(Brief):
Which lines of the listing hold the string "Open"? Show each of them.

Information given below:

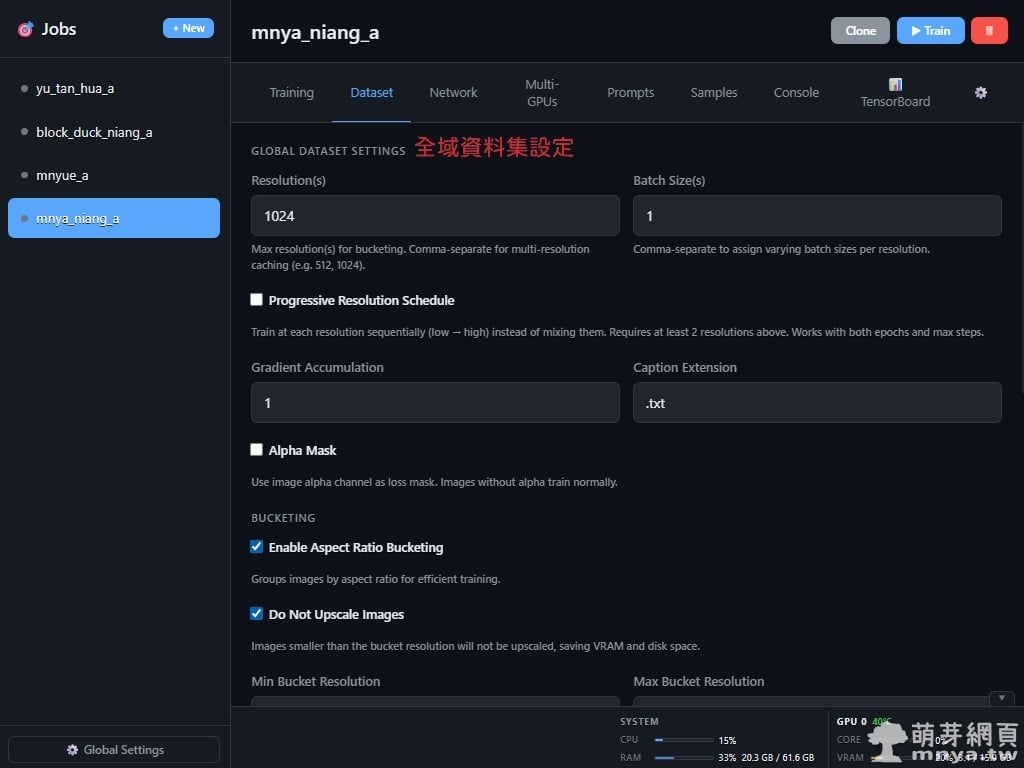Clone the current job
Viewport: 1024px width, 768px height.
click(860, 30)
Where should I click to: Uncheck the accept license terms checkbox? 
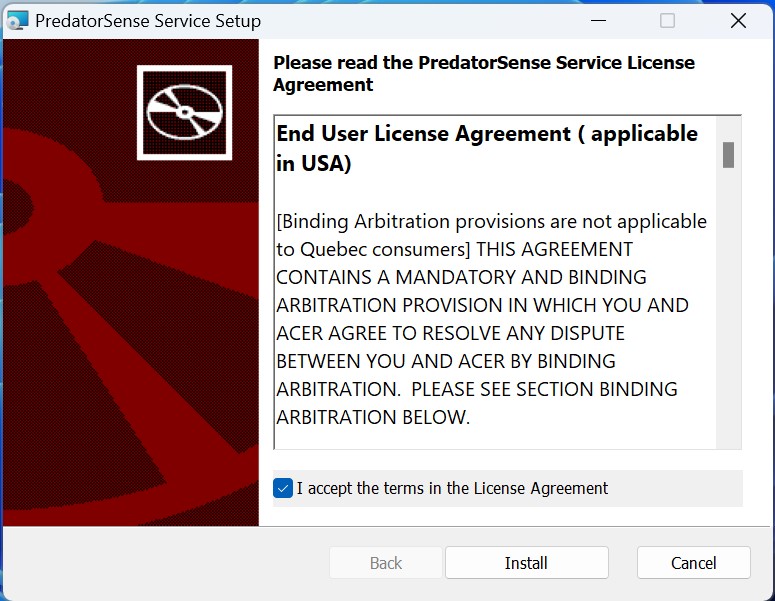(283, 489)
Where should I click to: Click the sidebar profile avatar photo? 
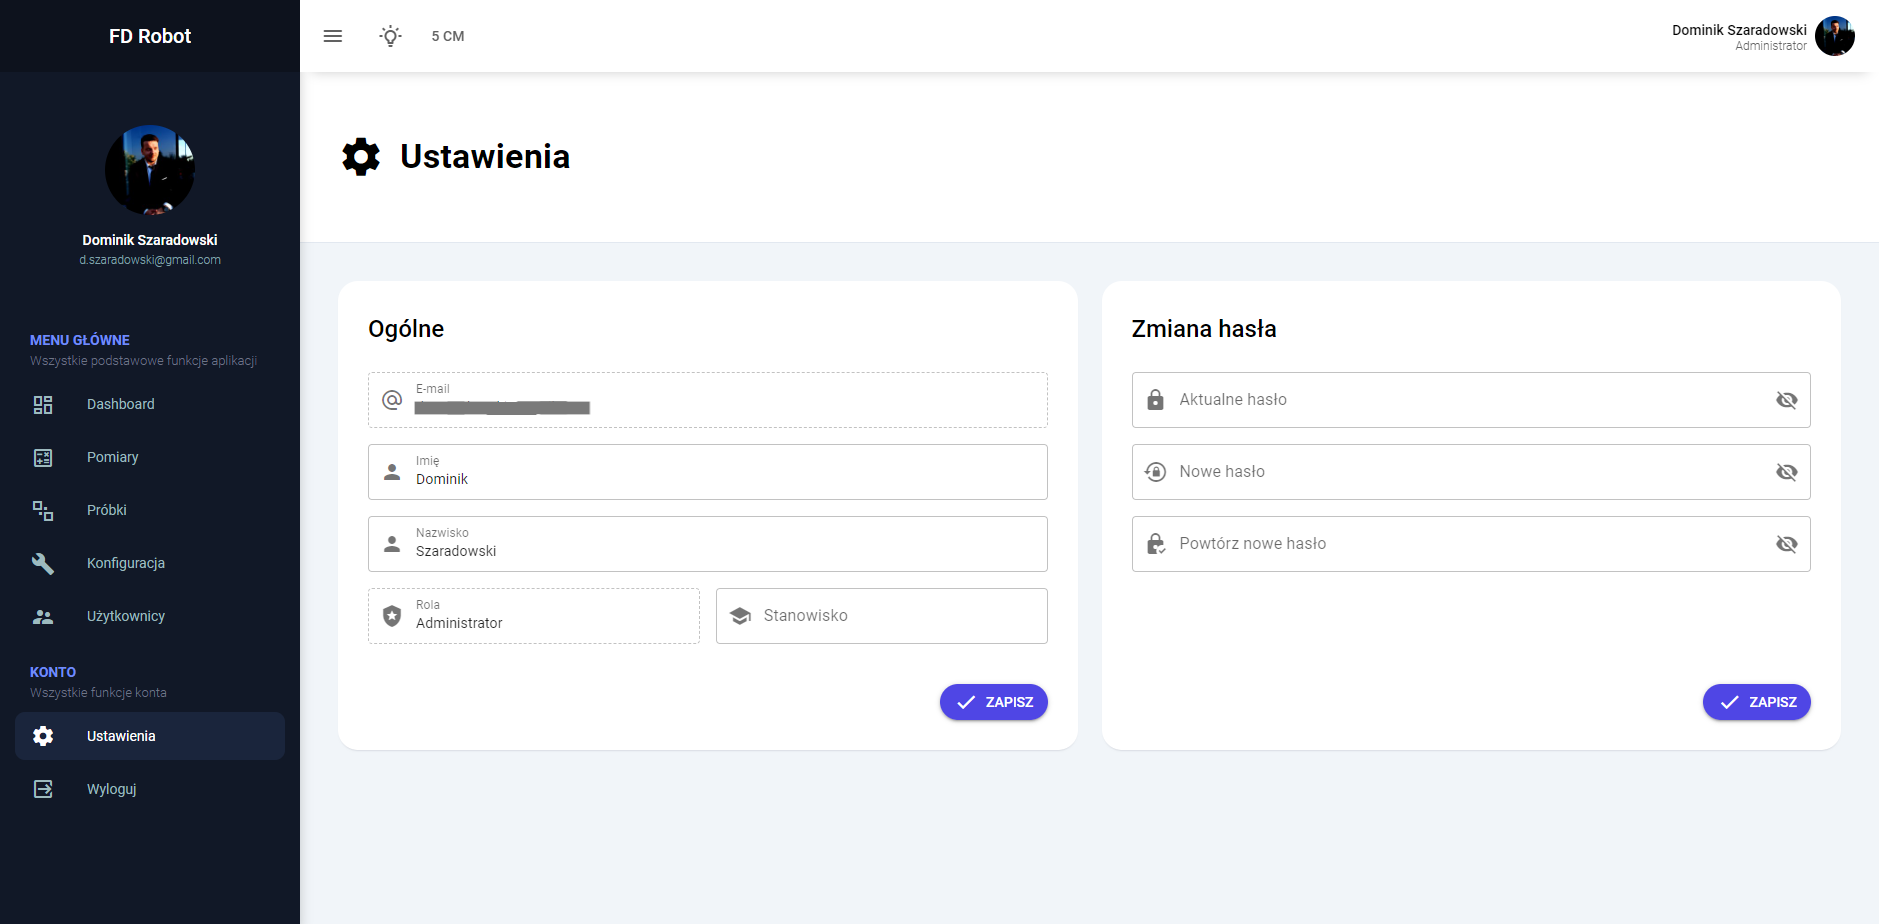coord(150,170)
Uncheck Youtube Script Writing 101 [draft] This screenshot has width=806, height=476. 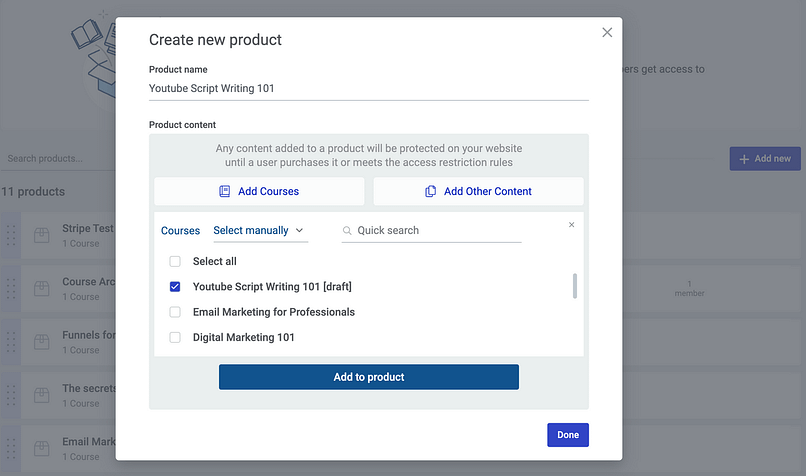(x=175, y=287)
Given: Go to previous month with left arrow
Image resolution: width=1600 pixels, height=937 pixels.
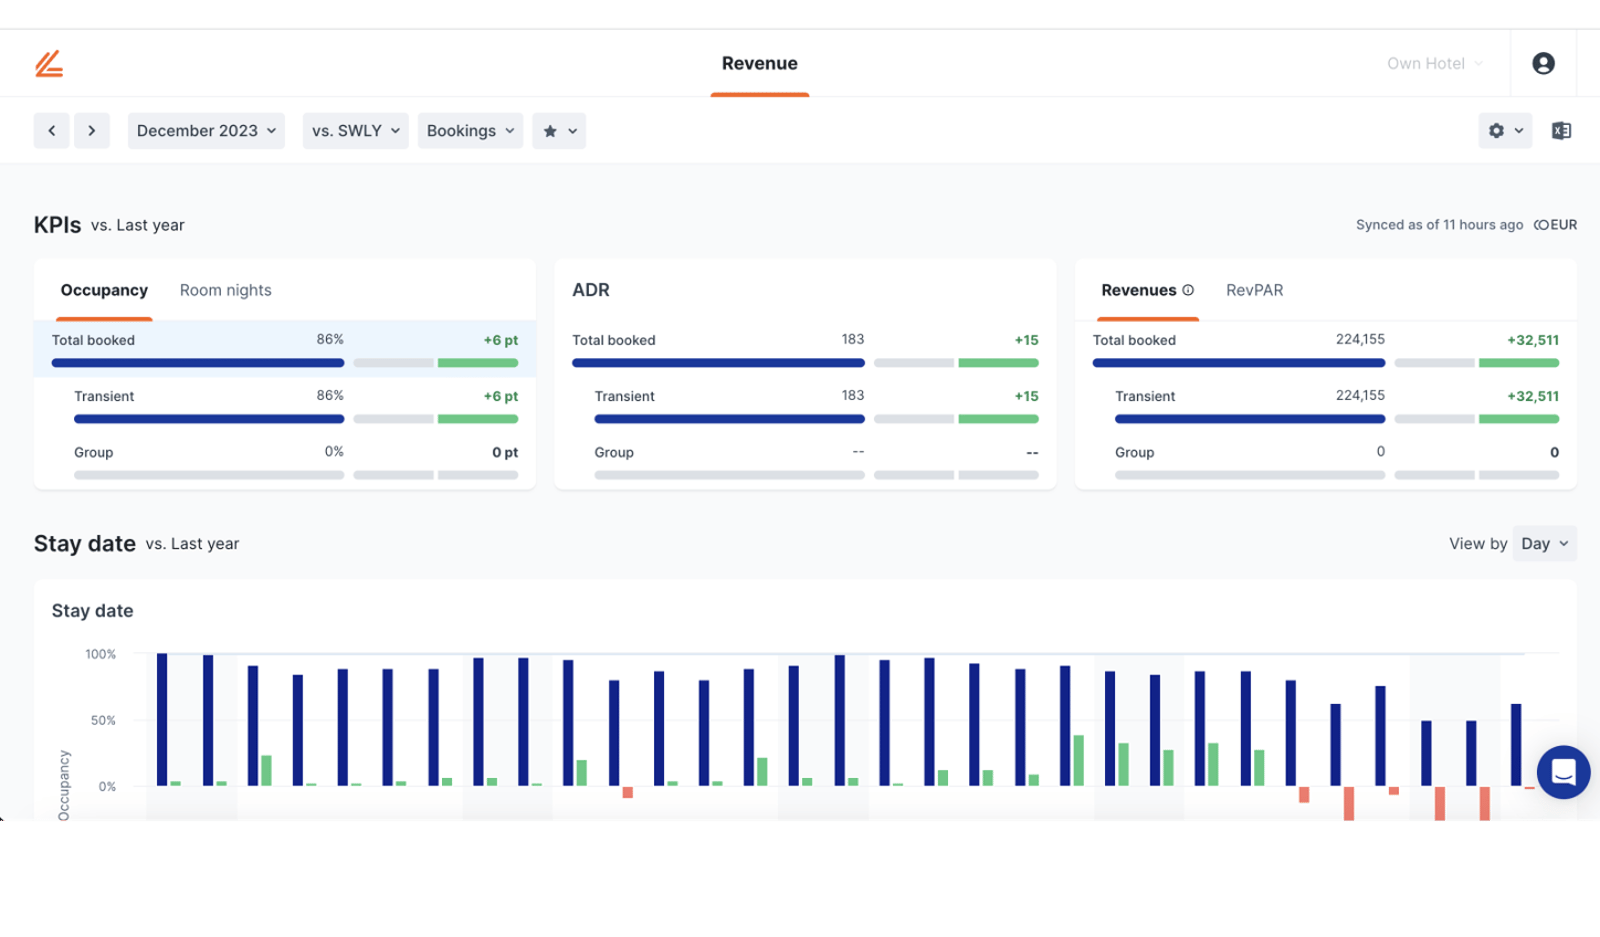Looking at the screenshot, I should tap(52, 131).
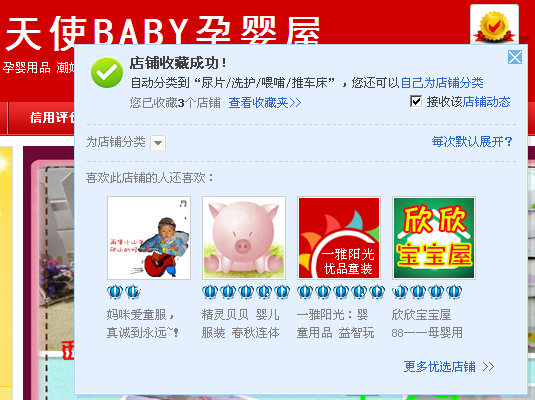Close the shop favorited popup dialog
Screen dimensions: 535x400
[515, 57]
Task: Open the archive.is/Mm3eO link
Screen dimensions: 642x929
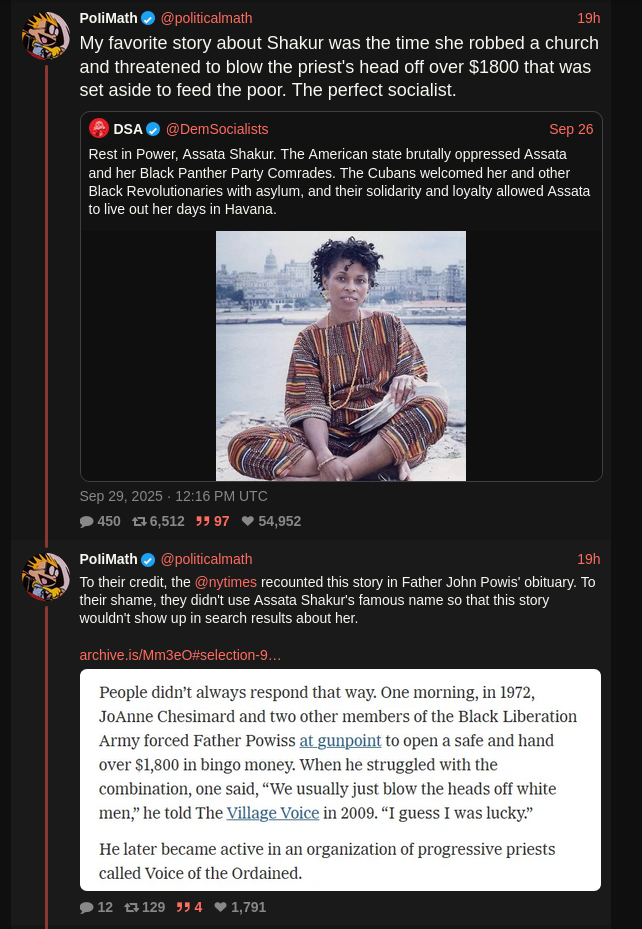Action: (180, 655)
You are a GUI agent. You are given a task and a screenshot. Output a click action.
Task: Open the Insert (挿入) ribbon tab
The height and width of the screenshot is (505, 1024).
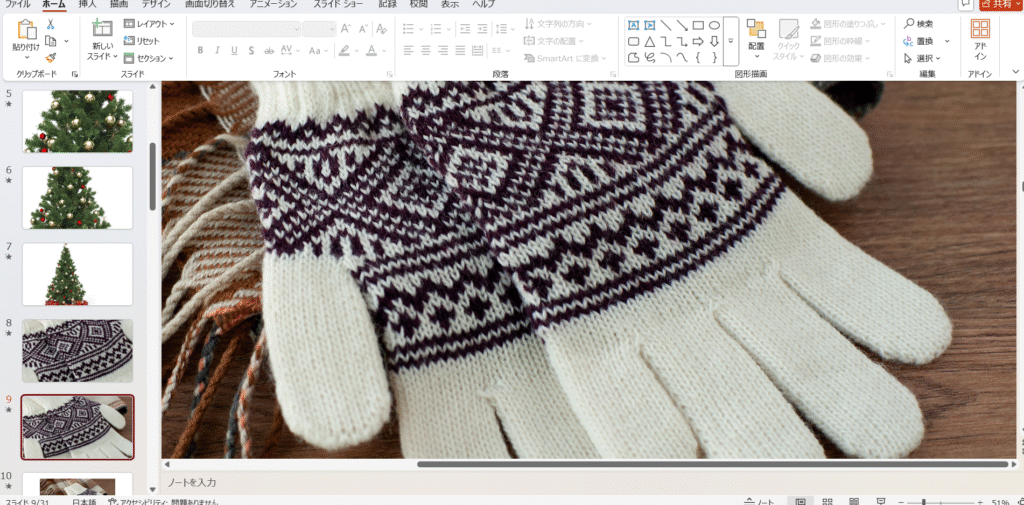pos(89,4)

End of Information given.

(Reply):
Task: Open the archive.is/Mm3eO link
Task: Open the Insert (挿入) ribbon tab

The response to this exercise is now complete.